▶ [Exercise objective]: All of the entries must be output exactly as they are.

▶ [Dataset entries]:
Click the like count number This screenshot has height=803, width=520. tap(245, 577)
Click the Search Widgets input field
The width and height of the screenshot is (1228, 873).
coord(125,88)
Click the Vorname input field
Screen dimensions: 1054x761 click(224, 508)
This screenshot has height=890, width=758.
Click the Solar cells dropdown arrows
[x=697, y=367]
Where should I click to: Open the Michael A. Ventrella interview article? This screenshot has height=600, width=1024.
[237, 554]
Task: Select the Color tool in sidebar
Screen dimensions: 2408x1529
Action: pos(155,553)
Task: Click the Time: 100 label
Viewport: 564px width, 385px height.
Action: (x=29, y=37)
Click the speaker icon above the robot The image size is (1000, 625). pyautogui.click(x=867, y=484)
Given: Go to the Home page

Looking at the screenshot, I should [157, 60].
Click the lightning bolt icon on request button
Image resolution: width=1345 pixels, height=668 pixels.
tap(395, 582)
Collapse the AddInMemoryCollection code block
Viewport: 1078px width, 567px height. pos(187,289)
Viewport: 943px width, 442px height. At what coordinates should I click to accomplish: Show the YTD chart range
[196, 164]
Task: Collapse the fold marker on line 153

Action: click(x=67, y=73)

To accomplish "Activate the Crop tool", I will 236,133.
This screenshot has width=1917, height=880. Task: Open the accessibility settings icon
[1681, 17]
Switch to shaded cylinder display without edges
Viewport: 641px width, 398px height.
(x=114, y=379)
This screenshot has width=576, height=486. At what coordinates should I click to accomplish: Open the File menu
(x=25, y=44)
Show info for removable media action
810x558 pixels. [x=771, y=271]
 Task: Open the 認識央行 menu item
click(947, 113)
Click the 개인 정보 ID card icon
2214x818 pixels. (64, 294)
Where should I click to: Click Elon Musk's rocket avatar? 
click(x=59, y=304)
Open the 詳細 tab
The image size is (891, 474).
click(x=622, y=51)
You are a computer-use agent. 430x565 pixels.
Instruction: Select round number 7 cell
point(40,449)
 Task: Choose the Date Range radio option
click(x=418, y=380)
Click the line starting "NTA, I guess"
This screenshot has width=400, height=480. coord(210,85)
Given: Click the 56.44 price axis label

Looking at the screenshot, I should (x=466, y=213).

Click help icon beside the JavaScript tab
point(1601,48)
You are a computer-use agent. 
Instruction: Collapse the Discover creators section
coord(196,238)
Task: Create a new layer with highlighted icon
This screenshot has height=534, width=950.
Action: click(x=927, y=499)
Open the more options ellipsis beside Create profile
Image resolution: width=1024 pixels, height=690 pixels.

▶ [Output below]:
Click the like count number This screenshot has height=803, width=520. tap(245, 577)
Click the Search Widgets input field
The width and height of the screenshot is (1228, 873).
coord(125,88)
Click the Vorname input field
Screen dimensions: 1054x761 click(224, 508)
This screenshot has height=890, width=758.
Click the Solar cells dropdown arrows
[x=697, y=367]
Where should I click to: Open the Michael A. Ventrella interview article? This screenshot has height=600, width=1024.
[237, 554]
Task: Select the Color tool in sidebar
Screen dimensions: 2408x1529
Action: pos(155,553)
Task: Click the Time: 100 label
Viewport: 564px width, 385px height.
Action: (x=29, y=37)
Click the speaker icon above the robot The image size is (1000, 625). pyautogui.click(x=867, y=484)
Given: Go to the Home page

Looking at the screenshot, I should [157, 60].
Click the lightning bolt icon on request button
Image resolution: width=1345 pixels, height=668 pixels.
tap(395, 582)
Collapse the AddInMemoryCollection code block
Viewport: 1078px width, 567px height. pos(187,289)
Viewport: 943px width, 442px height. At what coordinates should I click to accomplish: Show the YTD chart range
[196, 164]
Task: Collapse the fold marker on line 153

Action: click(x=67, y=73)

To accomplish "Activate the Crop tool", I will 236,133.
This screenshot has width=1917, height=880. Task: Open the accessibility settings icon
[1681, 17]
Switch to shaded cylinder display without edges
Viewport: 641px width, 398px height.
(x=114, y=379)
This screenshot has width=576, height=486. At what coordinates should I click to accomplish: Open the File menu
(x=25, y=44)
Show info for removable media action
810x558 pixels. [x=771, y=271]
 Task: Open the 認識央行 menu item
click(947, 113)
Click the 개인 정보 ID card icon
2214x818 pixels. (64, 294)
Where should I click to: Click Elon Musk's rocket avatar? 
click(x=59, y=304)
Open the 詳細 tab
The image size is (891, 474).
click(x=622, y=51)
You are a computer-use agent. 430x565 pixels.
Instruction: Select round number 7 cell
point(40,449)
 Task: Choose the Date Range radio option
click(x=418, y=380)
Click the line starting "NTA, I guess"
This screenshot has width=400, height=480. coord(210,85)
Given: Click the 56.44 price axis label

Looking at the screenshot, I should (x=466, y=213).

Click help icon beside the JavaScript tab
point(1601,48)
You are a computer-use agent. 
Instruction: Collapse the Discover creators section
coord(196,238)
Task: Create a new layer with highlighted icon
This screenshot has height=534, width=950.
Action: click(x=927, y=499)
Open the more options ellipsis beside Create profile
Image resolution: width=1024 pixels, height=690 pixels.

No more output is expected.